I'd like to see at least some informal reasoning why will it always work. Also, if someone would like to extend this table in the future (e.g. with operator <=>), how to make it in such a way that does not break this logic.

When I was creating a table it was just 6x6 without AnyX2 column. It should tell of what RangeSet we shall return (true, false or empty). It covers cases with only one preceding condition.
Then I found that two certain sequential conditions can also tell us what happen to the next condition. And those two conditions happened to be described as Any in the table. Thus I deduced one more column for this purpose.
In other words:

if (x >= y)     // 3. Aha, we found `x >= y`, which is also `Any` for `x <= y` in the table
  if (x != y)   // 2. Aha, we found `x == y`, which is `Any` for `x <= y` in the table
    if (x <= y) // 1. Reasoning a RangeSet about this `x <= y`
    // 4. OK, we found two `Any` states. Let's look at the value in `AnyX2` column for `x <= y`.
    // 5. The value is `False`, so return `FalseRangeSet`, assuming CSA builds false branch only.

You can substitute any other row from the table and corresponding Any-comparisons.
Honestly, I don’t know how else to explain this. :)

I find this logic hard to explain, understand, and prove correct.

If you come up with it, It becomes really easy and clear. You'll see. But I agree that AnyX2 can be changed to something more obvious.

Yes! Great!

I will inspect this idea. Thanks.

Ok, in the meantime I revisited the algorithm and I think now I understand why does it work.
I think the main observation I missed was the following: Every row has exactly two Any entries, so we only need to think about one combination per row. I think originally I interpreted your matrix wrong (the transposed one) and it did not really add up.
So I think you should document the fact that each row has exactly two unknown cases. But for each of the rows, if we have both facts, we can actually evaluate the current operator.

The goal is that if someone wants to extend this code later on (e.g. if the standard committee introduces a new operator that we handle), the next person should be able to modify this algorithm without breaking the existing code. So as you can see, adding a new column/row could break this invariant of having exactly 2 unknowns in each row rendering this code incorrect. This is why it is important, to explain what makes the algorithm work.

I might miss something, but I do not really see test cases that are covering these.

I think some renaming might also help others understanding what is going on:

1. Capitalize variable names, for example, tristate.
2. Chose a bit more descriptive names. tristate from the previous example describes the type of the variable. But variable names should describe their contents rather than their type. It can be Result in case it describes the result of the operation. I think in 3-valued logic we tend to use Unknown rather than Any. You have code like auto tristate = CmpOpTable[IndexOP][Index];. This is not really readable as it is really hard to tell what index corresponds to what. One of the indexes correspond to the evaluated operator while the other corresponds to the query. The variable names should reflect that.

Thank you. I'll take into account all your notes. I'll update the patch soon.

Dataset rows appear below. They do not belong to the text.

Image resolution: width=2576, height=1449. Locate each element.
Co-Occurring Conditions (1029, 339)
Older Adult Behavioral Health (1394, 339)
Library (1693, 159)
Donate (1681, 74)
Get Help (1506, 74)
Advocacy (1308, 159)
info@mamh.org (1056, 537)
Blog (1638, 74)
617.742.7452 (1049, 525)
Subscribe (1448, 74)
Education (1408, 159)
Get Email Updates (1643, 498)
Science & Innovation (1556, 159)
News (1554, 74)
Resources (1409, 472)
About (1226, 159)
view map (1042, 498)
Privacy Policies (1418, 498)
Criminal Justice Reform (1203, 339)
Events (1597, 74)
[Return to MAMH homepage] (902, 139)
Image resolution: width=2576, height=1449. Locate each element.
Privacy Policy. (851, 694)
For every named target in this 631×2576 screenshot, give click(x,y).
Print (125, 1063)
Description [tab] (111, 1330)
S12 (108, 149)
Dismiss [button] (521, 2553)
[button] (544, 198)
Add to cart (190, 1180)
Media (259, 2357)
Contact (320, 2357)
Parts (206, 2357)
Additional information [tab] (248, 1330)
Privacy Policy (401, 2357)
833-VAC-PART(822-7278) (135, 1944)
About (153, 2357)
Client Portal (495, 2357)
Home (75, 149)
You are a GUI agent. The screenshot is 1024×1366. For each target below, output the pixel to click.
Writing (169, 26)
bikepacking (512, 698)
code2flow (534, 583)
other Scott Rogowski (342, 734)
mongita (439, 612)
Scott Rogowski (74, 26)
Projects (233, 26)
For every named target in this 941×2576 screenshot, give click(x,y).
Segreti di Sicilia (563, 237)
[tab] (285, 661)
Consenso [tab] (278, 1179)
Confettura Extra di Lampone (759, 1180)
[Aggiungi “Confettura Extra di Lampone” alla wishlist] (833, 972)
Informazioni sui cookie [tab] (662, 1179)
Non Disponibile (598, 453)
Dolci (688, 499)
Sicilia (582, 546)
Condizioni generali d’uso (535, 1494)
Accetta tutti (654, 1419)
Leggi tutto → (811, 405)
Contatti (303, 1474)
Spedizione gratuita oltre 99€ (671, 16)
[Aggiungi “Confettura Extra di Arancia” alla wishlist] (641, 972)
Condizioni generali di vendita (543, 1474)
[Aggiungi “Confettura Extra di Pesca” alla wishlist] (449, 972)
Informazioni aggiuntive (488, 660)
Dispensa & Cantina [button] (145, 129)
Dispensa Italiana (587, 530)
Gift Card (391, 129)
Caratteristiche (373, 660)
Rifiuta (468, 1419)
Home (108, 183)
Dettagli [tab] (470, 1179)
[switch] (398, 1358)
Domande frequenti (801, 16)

I've added a new line and checked twice before creating a patch. But it didn't appear.

I think it would be better to use slightly different terminology. Instead of preceding operator I would say something like "previously known fact".

I think this table together with the operations that transform between indices and operators could be factored out into a separate class. That would make this method slightly cleaner.

In LLVM we usually only use auto for iterators and to avoid repeating the type twice. Auto is ok above with the dynamic_cast, but here and some other places the type should be spelled out.

I think IndexPrevOP is confusing as the "previous" operation is not necessarily the previous operation we evaluated. In fact IndexPrevOP could have been evaluated any time in the past. We query the known facts that are known for the current state, I think this is what the names should reflect. I suggest to use CurrentOP and QueriedOP.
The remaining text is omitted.